The Dreamer Dreams
I was 26 and I had just finished the first draft of my first novel. I had finished plays, poems, short stories, screenplays – but never a draft of a novel and I was quite proud of the accomplishment. I knew a lot of people who had started novels, but not many who had finished even a draft of one. As it happens, I had also just become engaged, and decided to call Fred Kenower, my paternal grandfather, to spread the joy. “You working in journalism in Seattle?” he asked after I shared the glad news.
“No, I didn’t end up getting a degree in that.”
“Oh, too bad. Now, weren’t you in Hollywood? You have any success with that?”
“Not really. I didn’t care for screenwriting.”
“Oh, too bad.”
“But I just finished a draft of this novel.”
“Have you sold it?”
“No, I just finished a draft of it.”
“Oh, too bad. And too bad about that journalism. I think you really could have had success there.”
I called my father immediately after I hung up. I told him I had just spoken to Grandpa and it was the most depressing conversation of my life. I felt like a failure for a whole new set of reasons.
“Now you know!” cried my father with glee. My father had been telling me for years how he’d spent his life trying and failing to gain his father’s approval. Now did I understand why he’d been so angry with his father? I said I did, and I never spoke to Grandpa again.

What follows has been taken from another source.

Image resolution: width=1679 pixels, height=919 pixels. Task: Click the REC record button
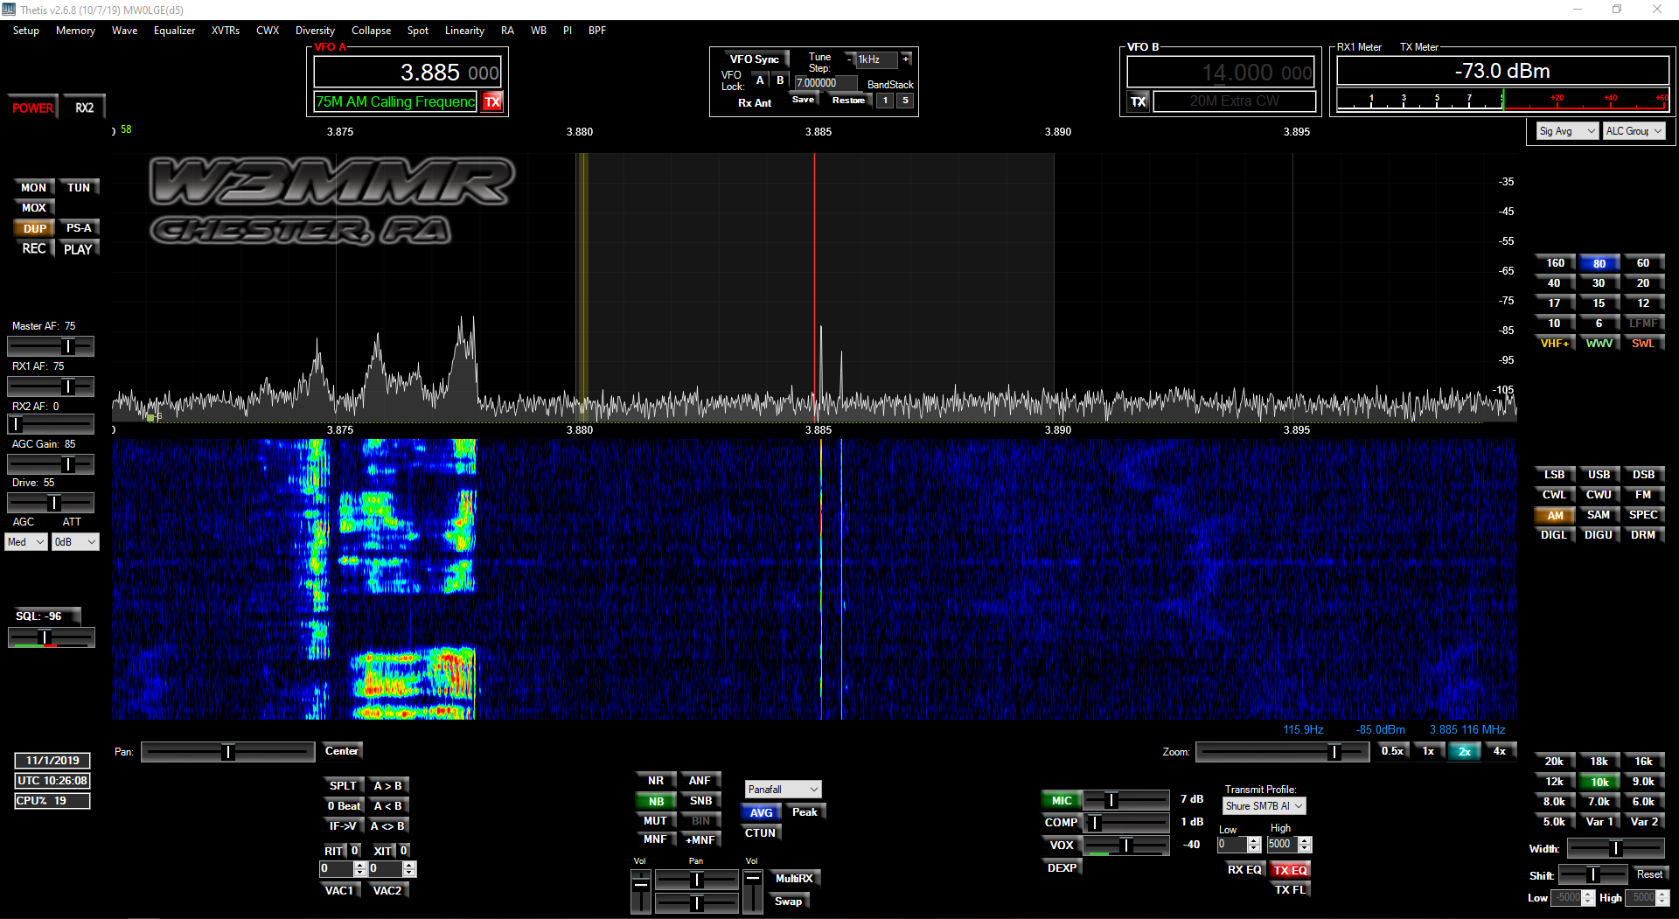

But a few years later my father told me a story about Grandpa. When Dad was a boy the family was driving somewhere and Grandpa began sharing about a plan he’d been turning over. He sold ads for the Kansas City Star, but his real dream was to start his own newspaper.
As my father tells it, Grandma and the children shared a look of quiet dread. God help them all if he should follow through with this plan. What ruin would befall them if Grandpa left the comfortable job at which he had already proven he was so very competent.
The dream, at least for Fred, apparently ended on that car ride. Too bad. Too bad he hadn’t learned that all dreams sound farfetched in the dreaming to everyone but the dreamer. Too bad he hadn’t learned to believe in the reality he could see but couldn’t touch. That, after all, is how newspaper and novels and sons are born.